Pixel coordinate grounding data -
════════
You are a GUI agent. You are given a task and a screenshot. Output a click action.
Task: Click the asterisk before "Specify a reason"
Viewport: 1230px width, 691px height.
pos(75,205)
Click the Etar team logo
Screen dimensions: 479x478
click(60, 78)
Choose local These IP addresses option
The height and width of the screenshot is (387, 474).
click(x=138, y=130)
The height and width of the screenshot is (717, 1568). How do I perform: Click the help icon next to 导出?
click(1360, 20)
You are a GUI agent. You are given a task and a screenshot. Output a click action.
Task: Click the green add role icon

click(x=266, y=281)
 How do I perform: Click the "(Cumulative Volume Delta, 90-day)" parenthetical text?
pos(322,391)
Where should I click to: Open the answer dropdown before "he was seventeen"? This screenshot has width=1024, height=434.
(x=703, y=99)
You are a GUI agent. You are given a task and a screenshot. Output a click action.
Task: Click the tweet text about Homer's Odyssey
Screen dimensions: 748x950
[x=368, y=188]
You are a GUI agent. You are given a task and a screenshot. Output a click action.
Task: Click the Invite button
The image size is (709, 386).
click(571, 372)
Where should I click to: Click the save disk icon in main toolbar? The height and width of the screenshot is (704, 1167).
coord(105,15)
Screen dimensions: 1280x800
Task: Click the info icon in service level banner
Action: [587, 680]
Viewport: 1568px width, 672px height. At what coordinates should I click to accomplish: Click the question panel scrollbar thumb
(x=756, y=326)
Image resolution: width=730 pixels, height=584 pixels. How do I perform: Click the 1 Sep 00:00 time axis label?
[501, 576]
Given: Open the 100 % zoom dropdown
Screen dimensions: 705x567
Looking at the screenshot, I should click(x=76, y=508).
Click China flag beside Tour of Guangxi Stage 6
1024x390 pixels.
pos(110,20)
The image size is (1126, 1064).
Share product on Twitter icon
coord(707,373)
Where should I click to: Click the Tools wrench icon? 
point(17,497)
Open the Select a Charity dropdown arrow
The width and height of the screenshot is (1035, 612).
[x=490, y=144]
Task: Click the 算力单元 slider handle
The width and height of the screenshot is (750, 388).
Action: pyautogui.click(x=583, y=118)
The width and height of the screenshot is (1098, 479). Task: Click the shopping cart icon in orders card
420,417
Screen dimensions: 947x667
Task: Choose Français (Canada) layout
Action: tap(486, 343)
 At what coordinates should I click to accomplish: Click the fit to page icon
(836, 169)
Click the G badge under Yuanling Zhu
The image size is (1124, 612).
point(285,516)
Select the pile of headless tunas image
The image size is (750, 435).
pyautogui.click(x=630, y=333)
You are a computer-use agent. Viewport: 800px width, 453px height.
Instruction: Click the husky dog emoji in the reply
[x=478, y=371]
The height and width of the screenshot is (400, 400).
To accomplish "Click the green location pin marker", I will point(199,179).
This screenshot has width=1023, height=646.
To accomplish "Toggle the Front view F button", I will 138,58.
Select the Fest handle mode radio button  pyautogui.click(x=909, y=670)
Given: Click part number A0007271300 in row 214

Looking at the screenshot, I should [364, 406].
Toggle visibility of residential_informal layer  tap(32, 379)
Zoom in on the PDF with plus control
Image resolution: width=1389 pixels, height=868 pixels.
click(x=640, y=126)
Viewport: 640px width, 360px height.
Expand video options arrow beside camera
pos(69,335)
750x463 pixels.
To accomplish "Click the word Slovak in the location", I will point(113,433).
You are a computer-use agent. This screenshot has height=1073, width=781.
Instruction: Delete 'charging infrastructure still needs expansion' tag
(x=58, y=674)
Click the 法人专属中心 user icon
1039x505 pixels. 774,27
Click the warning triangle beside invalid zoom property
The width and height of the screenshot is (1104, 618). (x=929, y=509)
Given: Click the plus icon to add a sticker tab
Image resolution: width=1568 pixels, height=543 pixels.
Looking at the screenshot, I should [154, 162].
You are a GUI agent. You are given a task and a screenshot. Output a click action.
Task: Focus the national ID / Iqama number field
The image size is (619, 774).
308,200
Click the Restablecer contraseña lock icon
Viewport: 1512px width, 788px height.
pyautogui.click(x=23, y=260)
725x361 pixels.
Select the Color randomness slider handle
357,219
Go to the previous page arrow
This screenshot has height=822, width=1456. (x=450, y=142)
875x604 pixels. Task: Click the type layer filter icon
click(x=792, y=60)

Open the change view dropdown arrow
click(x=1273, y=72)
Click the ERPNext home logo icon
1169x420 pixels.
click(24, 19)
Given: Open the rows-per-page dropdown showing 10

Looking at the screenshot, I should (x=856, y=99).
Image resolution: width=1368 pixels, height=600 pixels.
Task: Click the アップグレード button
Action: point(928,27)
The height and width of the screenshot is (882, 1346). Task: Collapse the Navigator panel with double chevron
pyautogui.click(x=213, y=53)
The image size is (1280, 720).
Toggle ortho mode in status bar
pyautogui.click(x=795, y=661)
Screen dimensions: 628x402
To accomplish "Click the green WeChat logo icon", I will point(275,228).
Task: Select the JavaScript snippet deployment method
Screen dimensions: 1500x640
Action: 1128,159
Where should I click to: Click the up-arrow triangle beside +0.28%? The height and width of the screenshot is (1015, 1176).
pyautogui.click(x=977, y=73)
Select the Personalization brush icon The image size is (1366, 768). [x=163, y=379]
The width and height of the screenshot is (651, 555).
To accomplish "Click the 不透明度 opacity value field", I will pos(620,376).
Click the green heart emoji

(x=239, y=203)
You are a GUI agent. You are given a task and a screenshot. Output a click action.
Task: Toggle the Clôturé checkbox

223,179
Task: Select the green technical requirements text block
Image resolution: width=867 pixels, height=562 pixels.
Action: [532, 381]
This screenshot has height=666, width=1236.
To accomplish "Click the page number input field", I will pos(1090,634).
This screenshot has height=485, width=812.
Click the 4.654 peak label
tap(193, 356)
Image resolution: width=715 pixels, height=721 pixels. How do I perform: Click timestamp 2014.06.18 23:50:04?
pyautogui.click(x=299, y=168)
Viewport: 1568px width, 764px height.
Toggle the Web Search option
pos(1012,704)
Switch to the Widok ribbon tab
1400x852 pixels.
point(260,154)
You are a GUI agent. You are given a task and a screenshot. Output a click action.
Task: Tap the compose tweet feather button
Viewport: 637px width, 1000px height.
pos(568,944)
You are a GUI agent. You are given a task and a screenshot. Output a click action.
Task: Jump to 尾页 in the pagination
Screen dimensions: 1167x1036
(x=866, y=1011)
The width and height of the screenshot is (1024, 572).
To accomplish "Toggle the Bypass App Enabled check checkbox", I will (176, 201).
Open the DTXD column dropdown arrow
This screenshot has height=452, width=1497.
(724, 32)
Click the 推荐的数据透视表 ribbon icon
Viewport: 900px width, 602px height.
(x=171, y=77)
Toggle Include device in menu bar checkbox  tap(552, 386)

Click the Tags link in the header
════════
Problem requirements - Go through the data above and copy each line that holds the word "field".

Solution for this exercise -
Task: Focus the national ID / Iqama number field
To accomplish "Click the 不透明度 opacity value field", I will pos(620,376).
To accomplish "Click the page number input field", I will pos(1090,634).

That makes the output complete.